[begin RECORDS FOR THIS TASK]

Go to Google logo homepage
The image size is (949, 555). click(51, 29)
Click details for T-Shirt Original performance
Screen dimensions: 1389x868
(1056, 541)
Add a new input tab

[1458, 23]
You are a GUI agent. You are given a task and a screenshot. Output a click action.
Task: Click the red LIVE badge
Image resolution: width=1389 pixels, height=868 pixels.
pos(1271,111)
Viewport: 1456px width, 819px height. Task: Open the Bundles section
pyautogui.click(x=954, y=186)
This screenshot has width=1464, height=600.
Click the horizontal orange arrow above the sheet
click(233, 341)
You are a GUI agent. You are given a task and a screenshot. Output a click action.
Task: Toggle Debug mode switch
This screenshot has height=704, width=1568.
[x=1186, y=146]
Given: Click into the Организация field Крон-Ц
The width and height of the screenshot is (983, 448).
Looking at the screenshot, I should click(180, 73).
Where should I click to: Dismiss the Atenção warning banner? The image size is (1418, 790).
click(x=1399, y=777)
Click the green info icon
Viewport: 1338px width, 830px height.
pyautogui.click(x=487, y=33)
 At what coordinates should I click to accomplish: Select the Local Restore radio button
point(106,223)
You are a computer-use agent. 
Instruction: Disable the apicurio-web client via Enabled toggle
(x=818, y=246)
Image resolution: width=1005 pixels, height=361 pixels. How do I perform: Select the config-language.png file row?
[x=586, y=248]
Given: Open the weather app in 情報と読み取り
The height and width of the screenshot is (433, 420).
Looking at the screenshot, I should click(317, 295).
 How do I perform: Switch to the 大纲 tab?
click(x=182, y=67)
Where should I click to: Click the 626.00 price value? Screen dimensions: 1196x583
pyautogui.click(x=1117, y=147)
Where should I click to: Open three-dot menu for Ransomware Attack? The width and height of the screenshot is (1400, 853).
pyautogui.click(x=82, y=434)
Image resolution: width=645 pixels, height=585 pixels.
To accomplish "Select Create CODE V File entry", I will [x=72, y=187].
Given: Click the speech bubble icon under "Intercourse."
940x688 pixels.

[end RECORDS FOR THIS TASK]

■ PROBLEM
Can you rewrite all the records above, replacing "Image resolution" with "Display resolution" and leaving everything else unchanged?

■ ANSWER TO THIS EXERCISE
Go to Google logo homepage
The image size is (949, 555). click(51, 29)
Click details for T-Shirt Original performance
Screen dimensions: 1389x868
(1056, 541)
Add a new input tab

[1458, 23]
You are a GUI agent. You are given a task and a screenshot. Output a click action.
Task: Click the red LIVE badge
Display resolution: width=1389 pixels, height=868 pixels.
pos(1271,111)
Viewport: 1456px width, 819px height. Task: Open the Bundles section
pyautogui.click(x=954, y=186)
This screenshot has width=1464, height=600.
Click the horizontal orange arrow above the sheet
click(233, 341)
You are a GUI agent. You are given a task and a screenshot. Output a click action.
Task: Toggle Debug mode switch
This screenshot has height=704, width=1568.
[x=1186, y=146]
Given: Click into the Организация field Крон-Ц
The width and height of the screenshot is (983, 448).
Looking at the screenshot, I should click(180, 73).
Where should I click to: Dismiss the Atenção warning banner? The image size is (1418, 790).
click(x=1399, y=777)
Click the green info icon
Viewport: 1338px width, 830px height.
pyautogui.click(x=487, y=33)
 At what coordinates should I click to accomplish: Select the Local Restore radio button
point(106,223)
You are a computer-use agent. 
Instruction: Disable the apicurio-web client via Enabled toggle
(x=818, y=246)
Display resolution: width=1005 pixels, height=361 pixels. How do I perform: Select the config-language.png file row?
[x=586, y=248]
Given: Open the weather app in 情報と読み取り
The height and width of the screenshot is (433, 420).
Looking at the screenshot, I should click(317, 295).
 How do I perform: Switch to the 大纲 tab?
click(x=182, y=67)
Where should I click to: Click the 626.00 price value? Screen dimensions: 1196x583
pyautogui.click(x=1117, y=147)
Where should I click to: Open three-dot menu for Ransomware Attack? The width and height of the screenshot is (1400, 853).
pyautogui.click(x=82, y=434)
Display resolution: width=645 pixels, height=585 pixels.
To accomplish "Select Create CODE V File entry", I will [x=72, y=187].
Given: Click the speech bubble icon under "Intercourse."
940x688 pixels.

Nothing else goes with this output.